While she is in hospital taking up bed space, you have a little more negotiation on your side. You should have been appointed a hospital social worker who can help you find your mum a suitable care home for her needs. If your mum is already have benefit support, it is likely the local authority will fund her care using her pension and pension credit to make up any shortfall.

it is a minefield but you must be firm and as someone else mentioned your sister does not have to be responsible for her care. Hospital to a residential or nursing home will be more beneficial for your mum than going home and waiting for another crisis to occur.

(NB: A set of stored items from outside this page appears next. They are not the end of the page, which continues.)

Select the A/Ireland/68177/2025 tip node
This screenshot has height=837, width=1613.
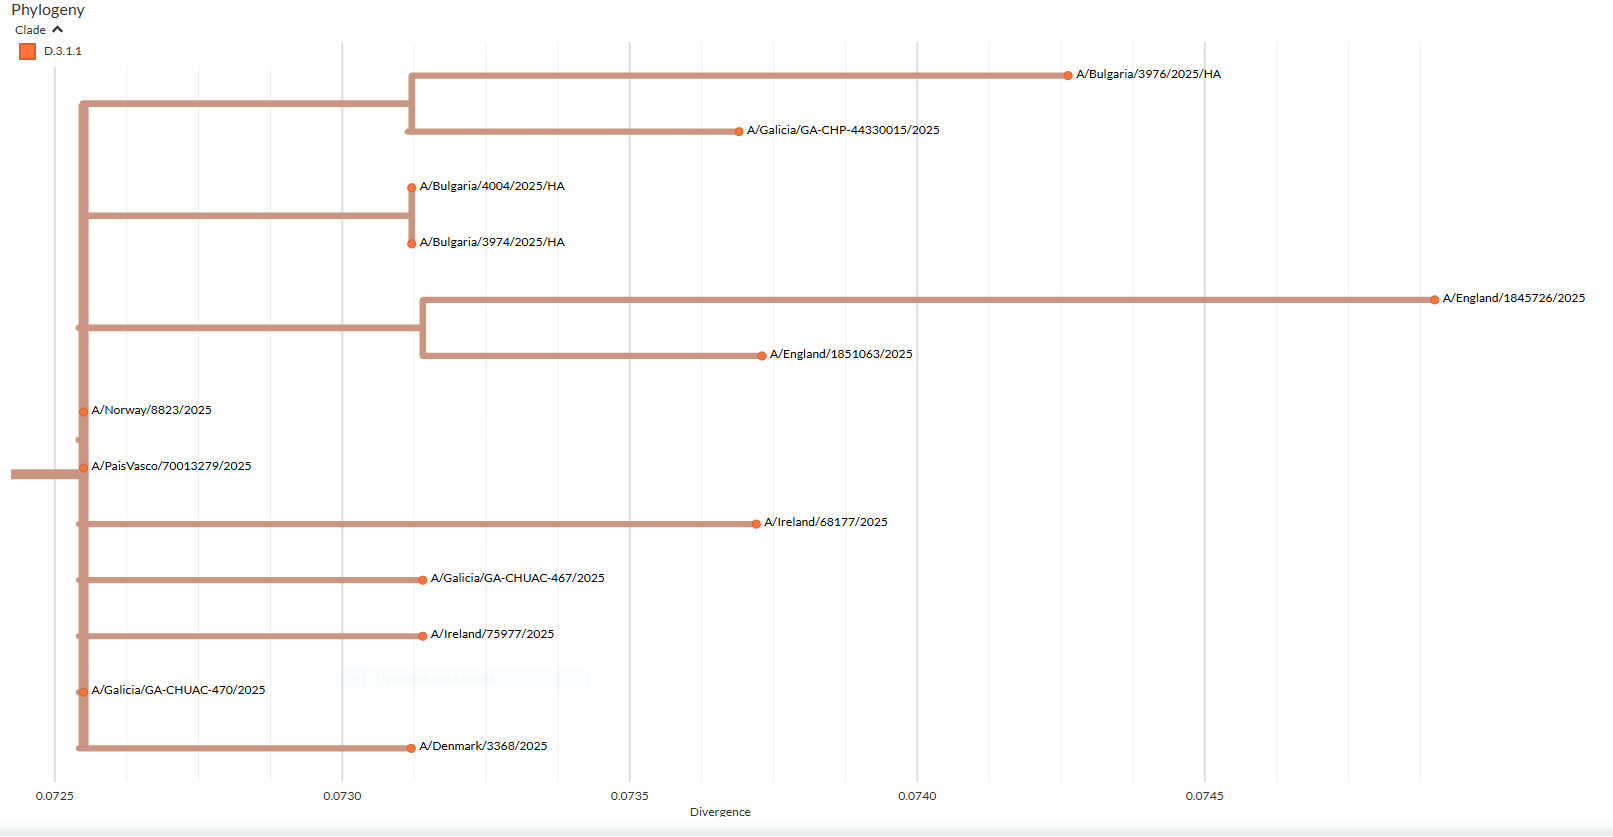pyautogui.click(x=756, y=523)
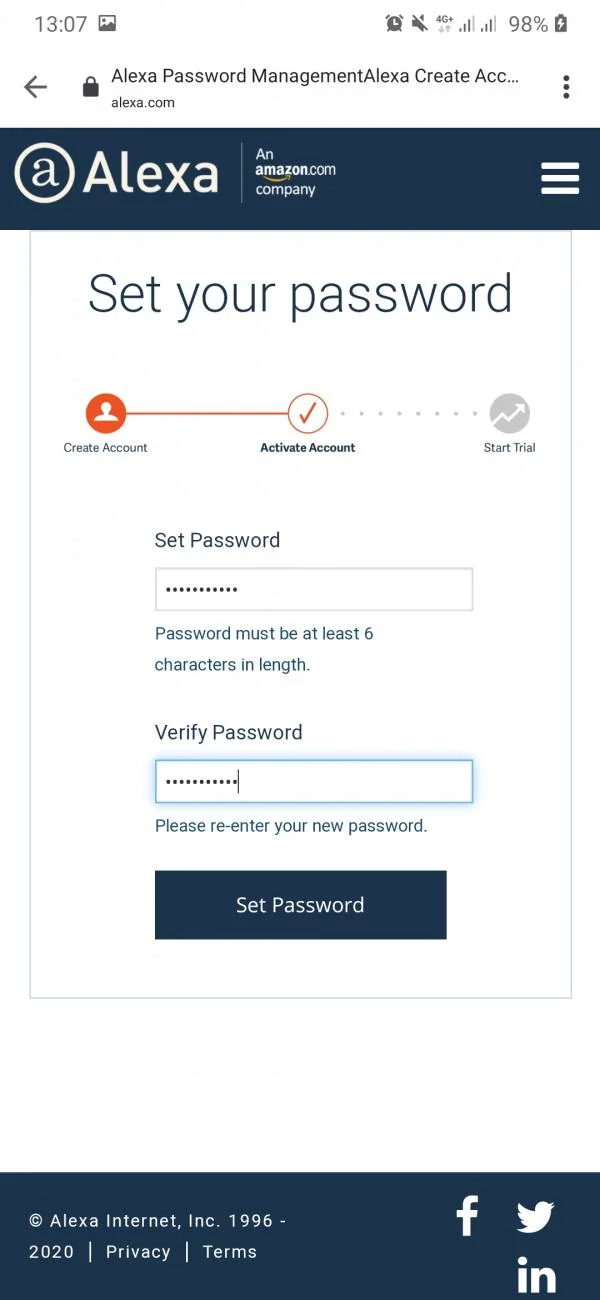Viewport: 600px width, 1300px height.
Task: Tap the browser back arrow
Action: click(x=36, y=87)
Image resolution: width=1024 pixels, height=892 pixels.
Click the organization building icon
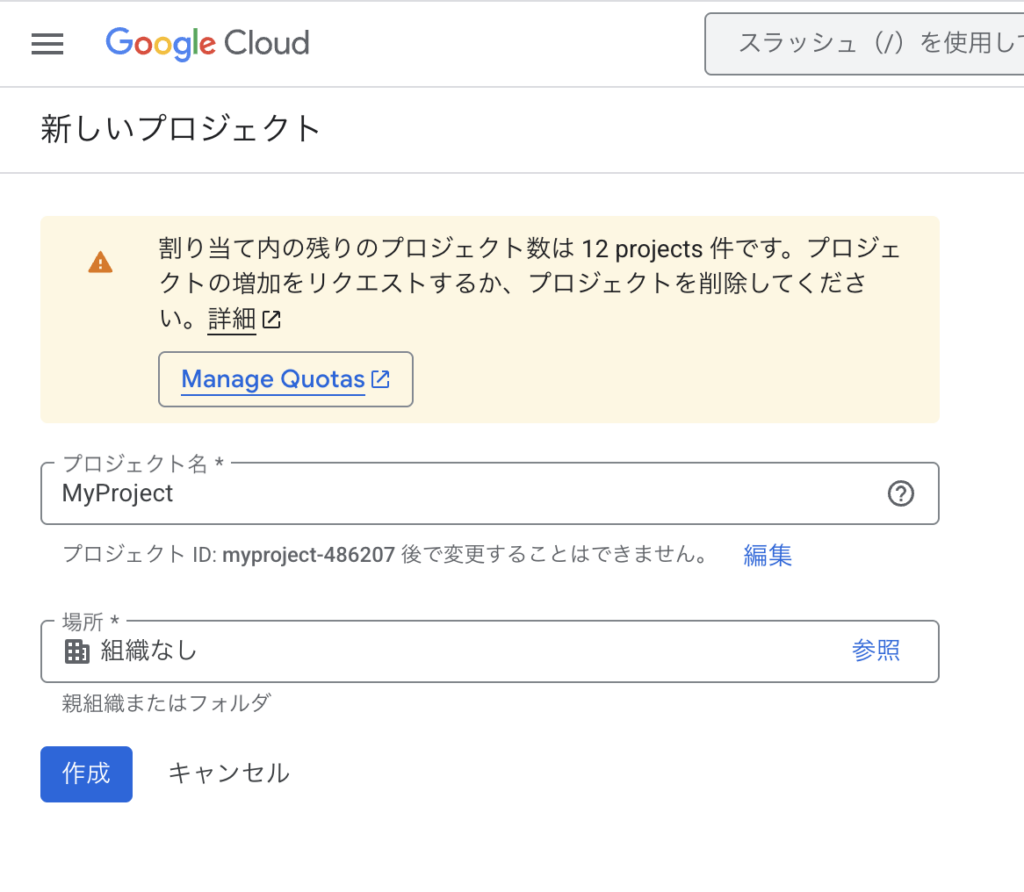77,652
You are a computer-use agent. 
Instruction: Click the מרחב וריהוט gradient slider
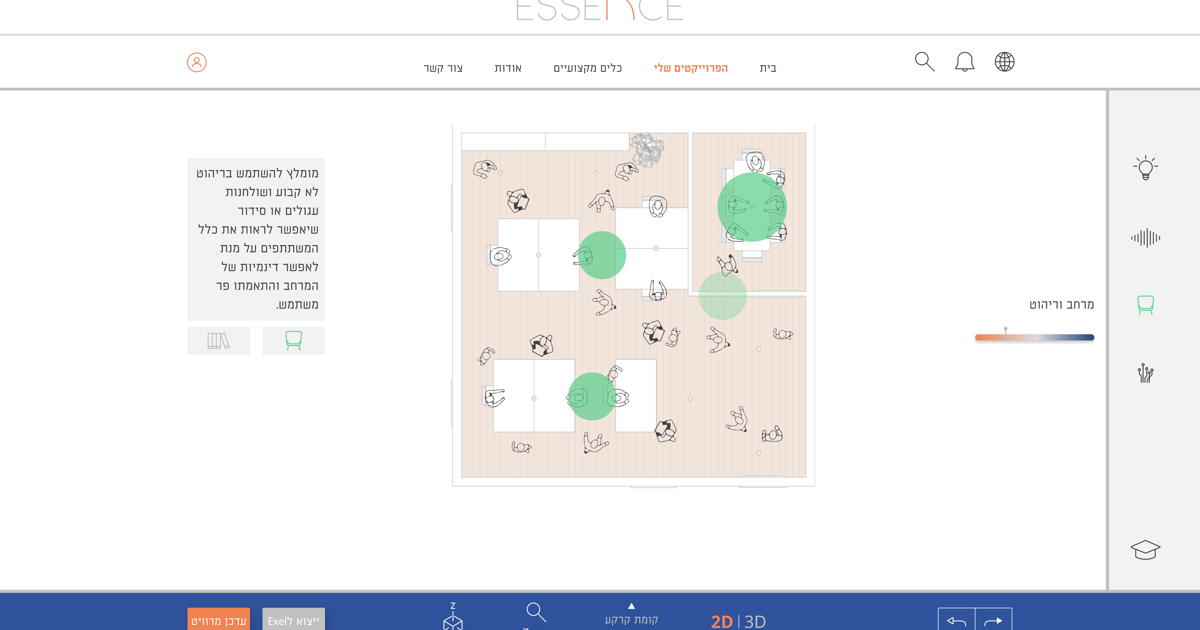coord(1034,338)
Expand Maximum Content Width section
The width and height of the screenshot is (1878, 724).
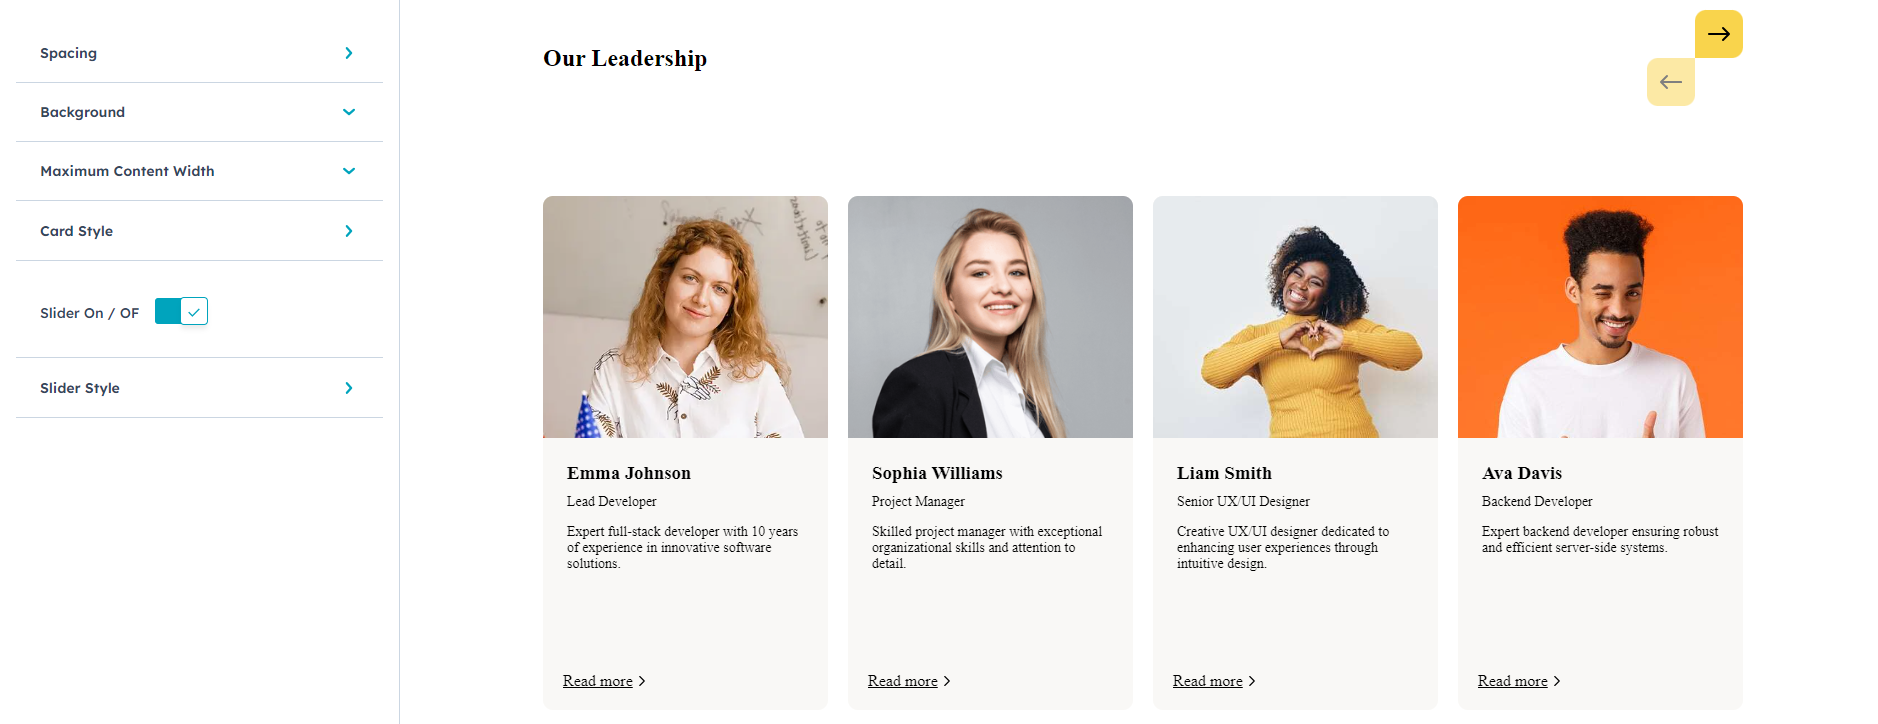pos(348,171)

Hope you manage to make some informed decisions after your meeting.
 

Sirena

Registered User
Feb 27, 2018
2,332
0
From what you have said here about your mum, she won't get NHS funding because her needs - mobility, incontinence and other dementia symptoms - are classed as 'social care' rather than medical.

As others have said, your sister needs to say she won't accept your mother back to live with her because she can no longer meet her needs and it would put your mother at risk. The SW is likely to put pressure on her so she needs to be prepared to resist that. Hopefully your sister's stance, plus the input of OT and the nurse, will lead to a move to a care home.
 

Philbo

Registered User
Feb 28, 2017
853
0
Kent
Hello @Mrgrn

If it helps in any way, my "long-story-short" summary, regarding my wife's dementia journey:-

  • diagnosed with FTD Jan 2014
  • discharged from memory clinic Jan 2016
  • roller-coaster ride for the next few years
  • mobility continues to deteriorate, especially in last year, though could still get her to the pub
  • 2 weeks respite in LA-run care facility late July 2019 (well needed holiday with family)
  • She ended up in hospital with UTI and had lost her mobility (which also led to double incontinence)
  • Discharged after a week back to care facility for assessment (LA case worker assigned)
  • Case worker (LA) carried out a best interest assessment/meeting (input from hospital, OT, care facility assessment report, family etc)
  • Outcome - requires residential nursing care (Nursing Home)
  • Wife is just below the upper threshold for LA funding, so telephone "financial assessment" done
  • In the meantime, placement team seek out NH vacancies
  • Wife moves into NH late September - LA rate accepted by NH
  • Finance team conclude that wife's contribution will be equal to her state pension plus half of her small work's pension
  • NH application for NHS FNC accepted (arranged completely by NH - we had no involvement - direct transaction between NHS and NH

To be fair to our local authority, the case worker was terrific - though I had dearly wanted to continue caring for my wife at home, I just knew this was no longer realistic (in my view anyway). So I was dreading ending up in a situation similar to you, should they insist on care at home. So our outcome was sad, but in my wife's best interest. My son's partner, who works in the care industry, was primed to ask/challenge if necessary, but was fortunately not needed.

It sounds like the meeting you mention is arranged for Monday is a best interests meeting? The advice to have someone else with you is great, as is a clear idea of what you and your sister want to happen. So I hope you get some agreement and definitely be firm that she cannot be discharged until a care package is agreed that meets all her care and safeguarding needs.